Semifinale conquistata, seppure non con grandi ambizioni, anche dalle due azzurre in gara nei 200. Alessandra Iezzi ha chiuso al quarto posto la penultima batteria (le prime quattro di ogni batteria avanzavano alle semifinali) ed ha fatto segnare il 15mo tempo assoluto con 23”99 a due soli centesimi dal personale. Quarta nell’ultima batteria (dominata dalla nigeriana Ofiri) anche Elisa Visentin che ha fatto segnare il 18mo crono con 24”14. Miglior tempo della namibiana Maslingi con 22.65.

Non altrettanto bene sono andate le cose nei 110 ostacoli dove il taglio era però più severo (le semifinali saranno due e non tre come tra le donne) ed è costato caro ai due azzurri, in particolare a Lorenzo Ndele Simonelli, quarto nella prima batteria e primo degli esclusi con 13”83 (si entrava con 13”80). Più lontano dalla zona qualificazione Riccardo Berrino che ha fatto segnare il 22mo tempo con 14”06. Miglior tempo per il francese Zhoya con 13”12.

Qualificazione superata dalle due rappresentanti azzurre nel salto in alto. Nessun problema per Idea Pieroni che ha superato al primo tentativo 1.69, 1.74 e 1.78 e non ha avuto bisogno di proseguire (la qualificazione era fissata a 1.85). Misura di 1.78 superata, ma al secondo tentativo, anche per l’altra azzurra Rebecca Mihalescul che si qualifica comunque per la finale che vedrà al via, oltre alle due italiane, Rokavec (Srb), Spiridonova (Rus), Ioannidou (Cyp), Khalikova (Rus), Pihela (Est), Maxwell (Fra), Engondo (Sui), Rengle (Rou), Topic (Srb), Maes (Bel), Apostol (Rou).

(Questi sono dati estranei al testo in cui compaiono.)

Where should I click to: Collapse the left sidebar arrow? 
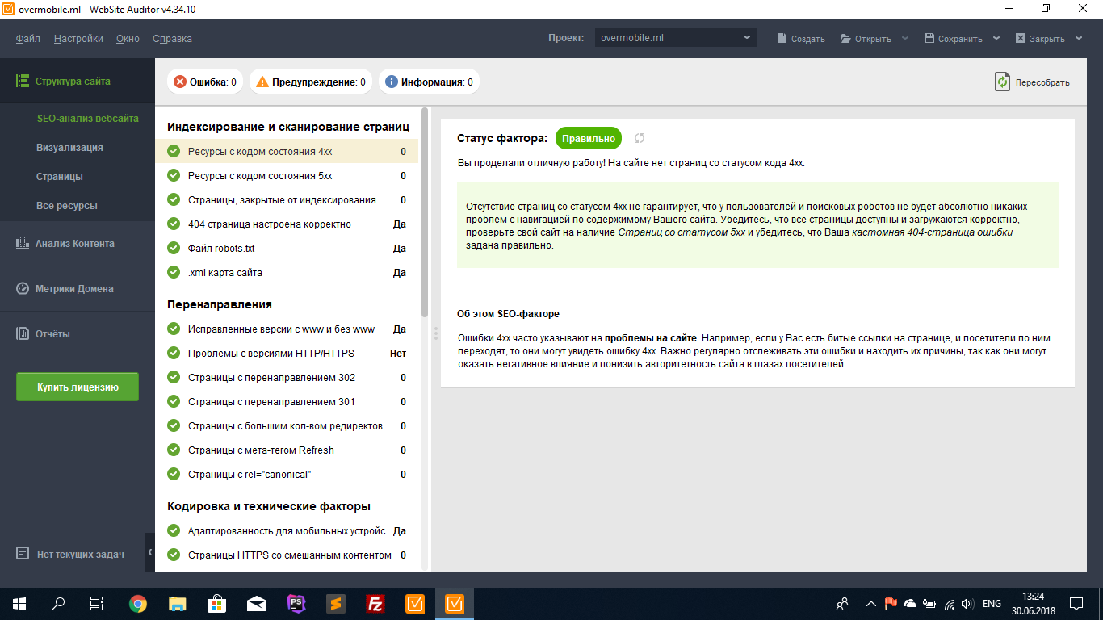[x=150, y=552]

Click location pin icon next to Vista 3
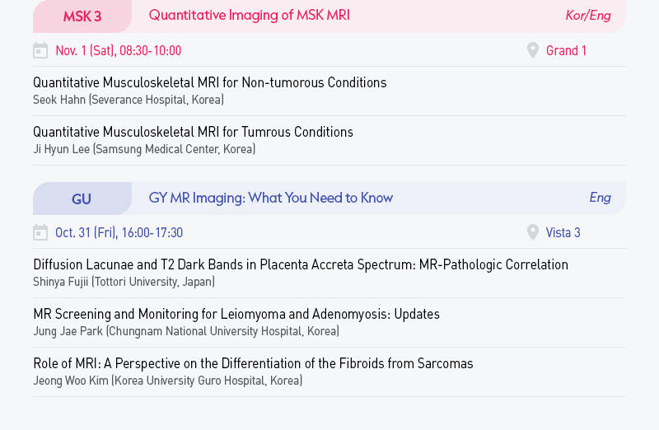(x=533, y=232)
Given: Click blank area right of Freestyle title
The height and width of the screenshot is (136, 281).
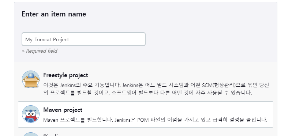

Deludente, invece, la prova delle due atlete azzurre impegnate nelle qualificazioni del salto in lungo femminile. Arianna Battistella, da cui si attendeva un buon risultato, non è andata oltre la misura di 5.98, lontanissimo dal personale, che significa 16mo posto e Chiara Smeraldo si è fermata a 5.95 per un 18mo e terz’ultimo posto. Migliore misura delle qualificazioni per l’indiana Singh con 6.40 e in finale con lei vanno Askag (Swe), Campos (Bra), Foreman (Jam), Horielova (Ukr), Ebosele (Esp), Linares (Col), Jedrazak (Pol), Yankley (Esp), Fouche (Rsa), Matuszewicz (Pol), Agadama (Ngr).

Non c’erano azzurre al via nelle due semifinali dei 1500 donne che hanno visto la kenyana Chepkirui far segnare il miglior tempo con 4’22”10 che le ha permesso di vincere la seconda batteria. Con lei in finale Mehari (Eth), Azrour (Mar), Urban (Hun), Welteji (Eth), Jemutai (Ken), Arnedillo (Esp), Amar (Eri), Mononen (Fin), Rezzik (Alg), Rabii (Mar), Sfarghiu (Rou).